The values I was raised with got me here: so ashamed of my body that the thought of someone seeing it filled me with actual terror. Convinced that my body did not deserve rest, or food, or kindness; that it was base and crass and needed to be overcome. Desperately trying to master its needs by enduring them, denying them, and neglecting them. Being rewarded for perfect attendance, being a team player, staying late, coming in early, being the one who didn’t need anything, being the one who tended to everyone else. Refusing to prioritize care as if doing so demonstrated good character.
When Body Loyalty found me, I had to question just about everything I thought about how things in this world worked. It required examining what I really believed and why I believed that, if I wanted to keep believing it, and who benefitted from me believing. I came up with a different set of values about my body than what I had inherited, and those values – some that govern how I treat myself, and some that govern how I treat others – inform the Body Loyalty philosophy.

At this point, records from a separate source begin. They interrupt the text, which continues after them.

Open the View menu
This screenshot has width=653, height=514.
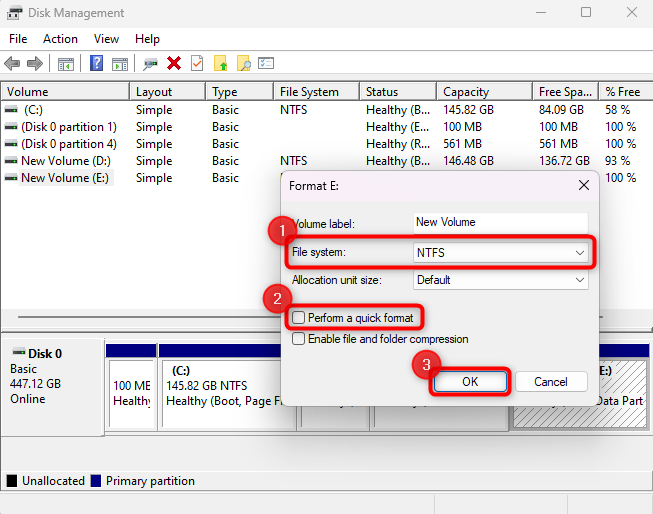click(106, 39)
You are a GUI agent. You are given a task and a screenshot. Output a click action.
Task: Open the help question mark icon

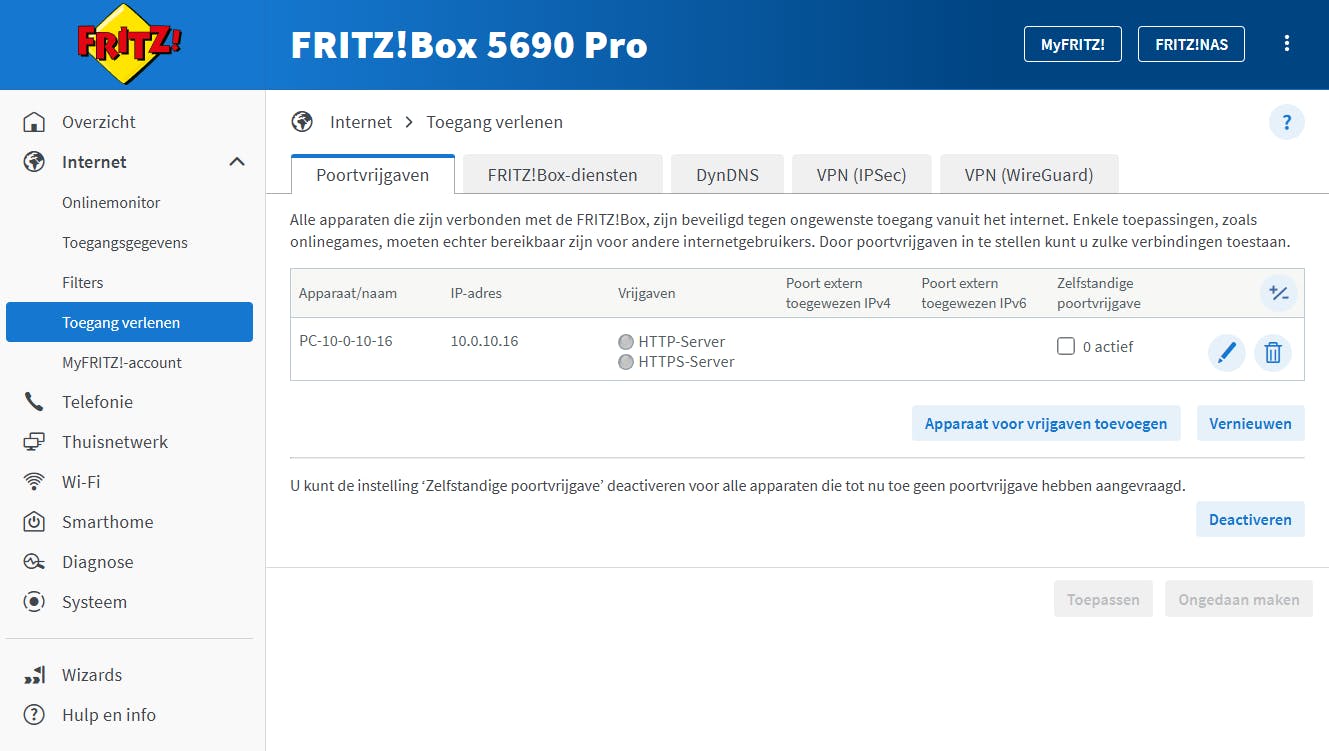tap(1287, 121)
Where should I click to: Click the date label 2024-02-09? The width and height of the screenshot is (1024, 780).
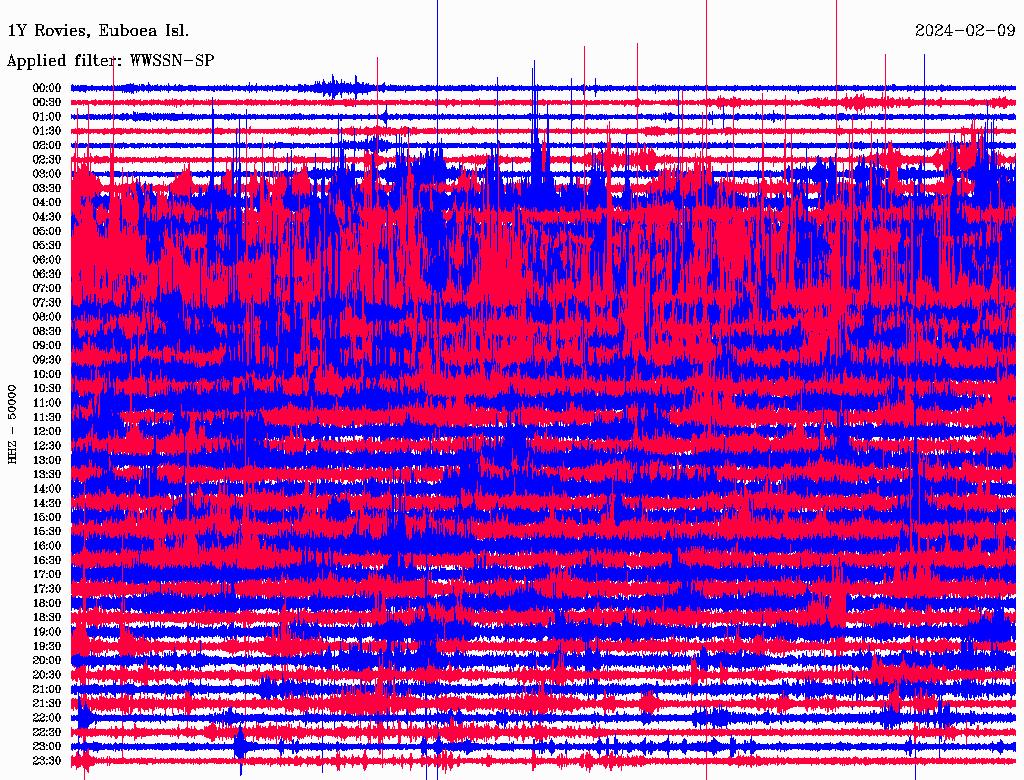point(964,30)
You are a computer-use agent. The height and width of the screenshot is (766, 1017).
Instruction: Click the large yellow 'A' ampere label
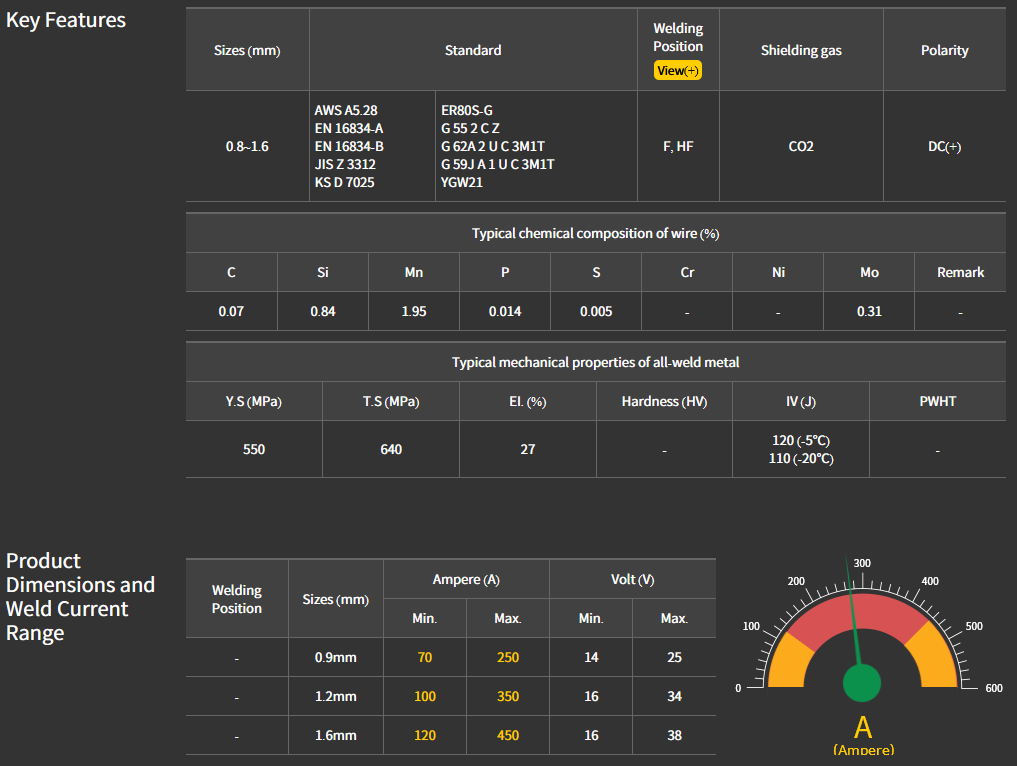click(x=863, y=727)
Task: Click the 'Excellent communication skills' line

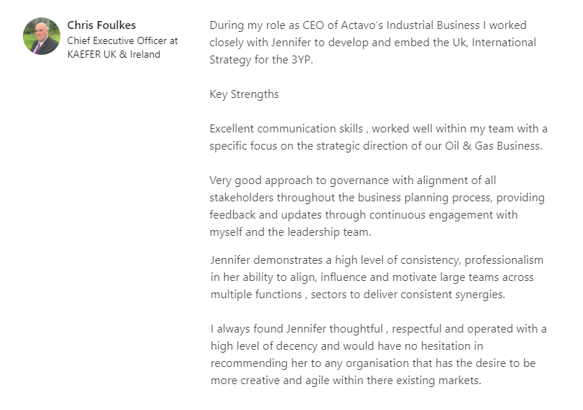Action: (378, 129)

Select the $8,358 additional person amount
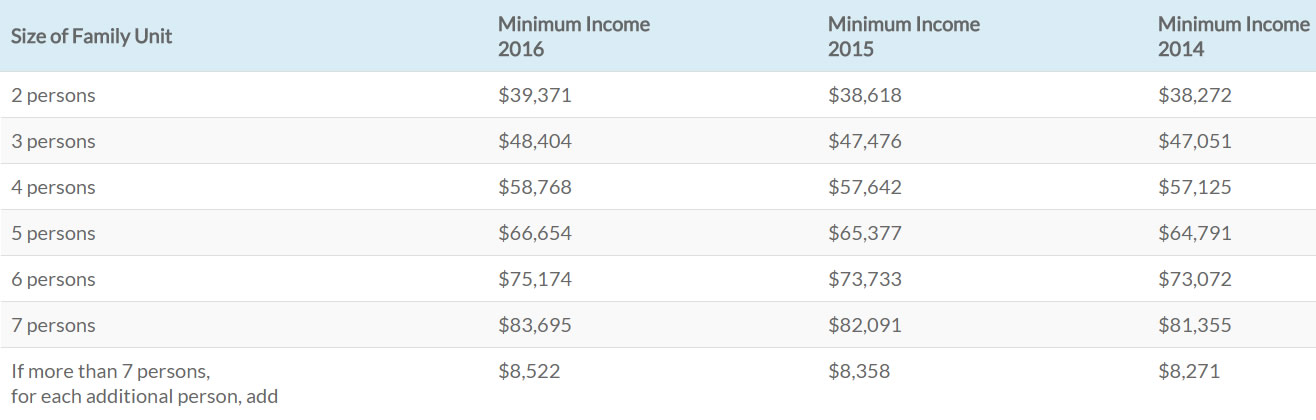point(859,371)
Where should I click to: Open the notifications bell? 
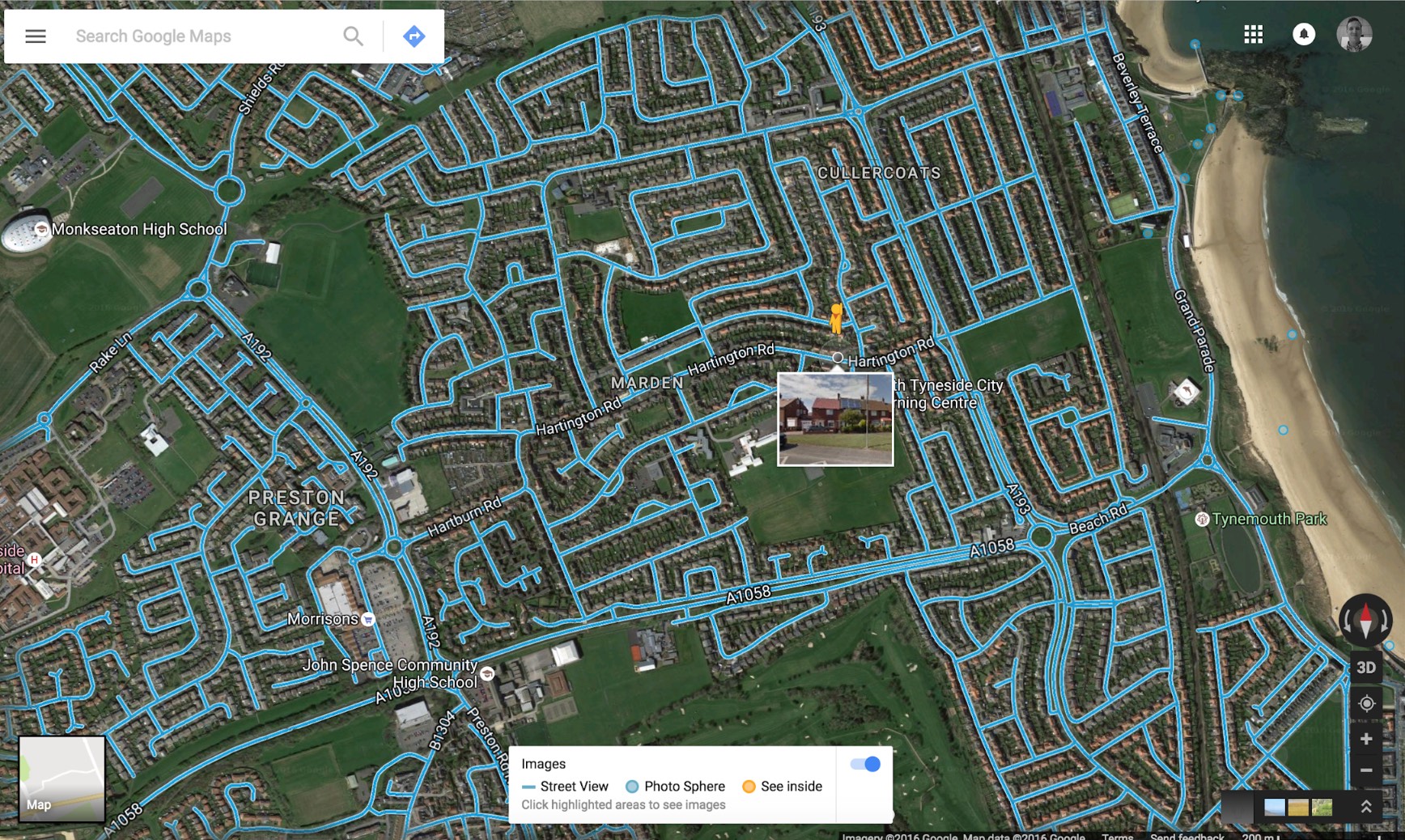pyautogui.click(x=1304, y=34)
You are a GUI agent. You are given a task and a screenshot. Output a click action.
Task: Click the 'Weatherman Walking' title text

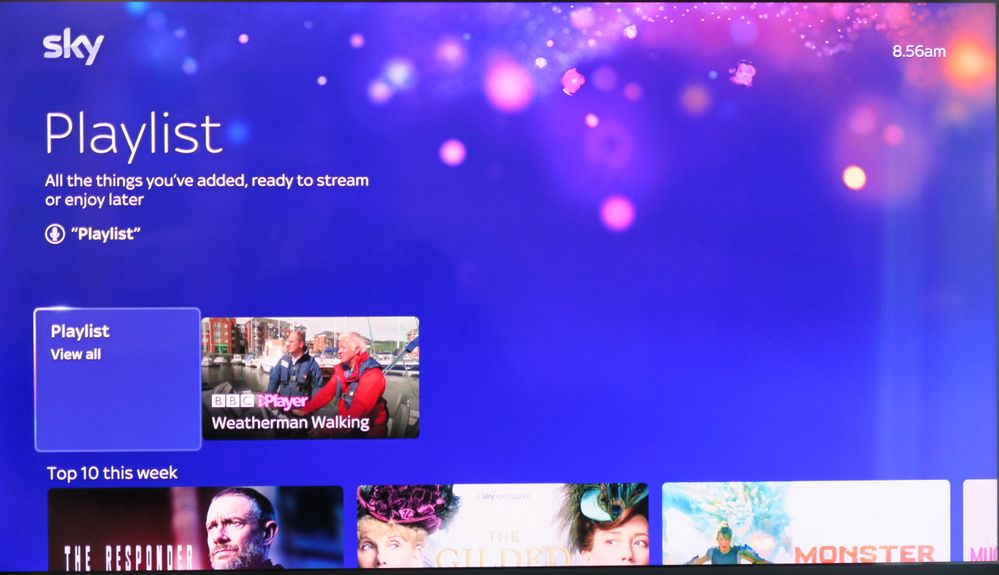290,423
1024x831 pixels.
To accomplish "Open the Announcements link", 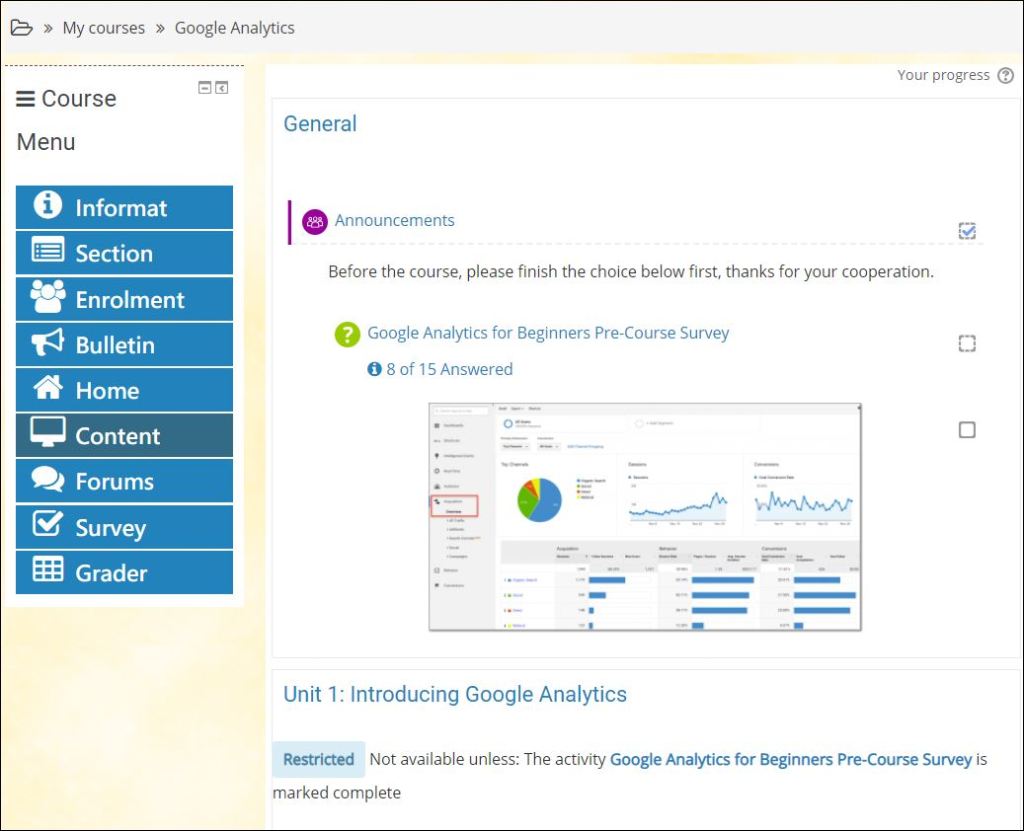I will tap(394, 221).
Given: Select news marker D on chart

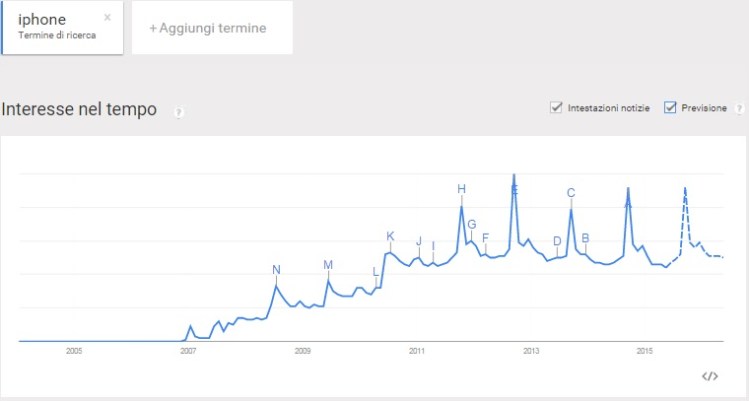Looking at the screenshot, I should pyautogui.click(x=557, y=241).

Our society does not support our health. Learning to advocate for your own health requires swimming upstream against tremendous systemic pressure. You have to abandon the belief that your worth comes from your work and find something else to value about yourself. You have to problem solve and find solutions against tremendous barriers to care. You have to believe you are entitled to that care, and you have to refuse to listen to anyone or anything that says different. But that can feel impossible from a place of body hate. How are you supposed to defend something you hate?
I don’t know that you can. I think the only thing to do is to find some productive feeling instead. We get one body on this earth, and we’re stuck with it. There is no getting around it, there’s only getting through it. We can work really hard to mitigate our body’s limitations, but we can’t make them disappear. Our body is like a snotty co-worker or a lazy lab partner – we didn’t choose them, but we have to find a way to productively work together for the sake of the job.
Relationships are dynamic and are co-created one day at a time.
Like other relationships, how I feel about my body isn’t static. I’m not always feeling positively about my body. I’m not always feeling neutral about my body. And sometimes my body doesn’t seem to feel positively about me. Heartburn, insomnia, digestive issues, headaches, my body will communicate right back when I’ve been mistreating it. Relationships take work. It requires investing time and seeing things from your partner’s perspective. There are times when I’m able to put a lot of energy there and times when I’m not, and that will affect my relationship with my body. In a world that demands so much of us and pays us back with so little, it is not a personal failing to be sick.
An embodied approach is essential to learning.
A lot of old fashioned religion and philosophy that built the world we’re inhabiting is no longer as true as it once seemed, but we’re taught as if it was, and living with the consequences. Guided by unexamined tradition, it’s easy to lose track of the origins of something to see if it still applies. 10,000 steps is from an old pedometer marketing campaign, no science at all. “Cleanliness is next to godliness” was proto-germ theory, not about organized pantries. Your body will help you sort out what skills and interventions are necessary for the problems you have NOW. Not the problems our grandparents and above were dealing with. If the habits you are choosing aren’t sustainable, you are just setting yourself up for another round on the shame and failure cycle. That habit won’t take unless you account for your body’s needs, with the resources and strengths available to you, today.
Self acceptance is the key to change.
“The only way to beat that system is by giving ourselves something the system never will – compassion.”
Sonya Renee Taylor, The Body is Not an Apology
This may seem counterintuitive, but I think the reason it works is about abandoning denial and taking an accurate self assessment of your skills, limitations, resources, and needs. It’s accepting that you *have* needs and that all humans do, and advocating for them instead of minimizing them. Until we accept who we really are and the lives we’re really leading, attempting our healthy choices will also require us to swim through the molasses of shame, and perpetuate harm we aren’t conscious to. Finding a shameless way to learn and problem solve is what will actually enable you to enact change. Meet yourself where you are.
Joy is an act of resistance and healing.
This is very very different than toxic positivity. Joy is not the absence of trouble, it is defiant exuberance in the face of trouble. It is a choice to fill your time with things that bring you to life in order to thrive in the face of forces of oppression. Joy uses our senses as the language of our bodies to celebrate the experience of being alive. It is in culture, music, food, color, nature, relationship, community. And fighting for it is noble. It is what will sustain you and make your life worth living, even as you face hardship.
The values I highlighted here are all about how I treat my own body, but I think most of the horrible things we do to each other are just a projection of our own self hate. So if you have some resistance to feeling selfish, know that every bit of healing and compassion you offer to yourself will result in a kinder and more generous you to bring to the world.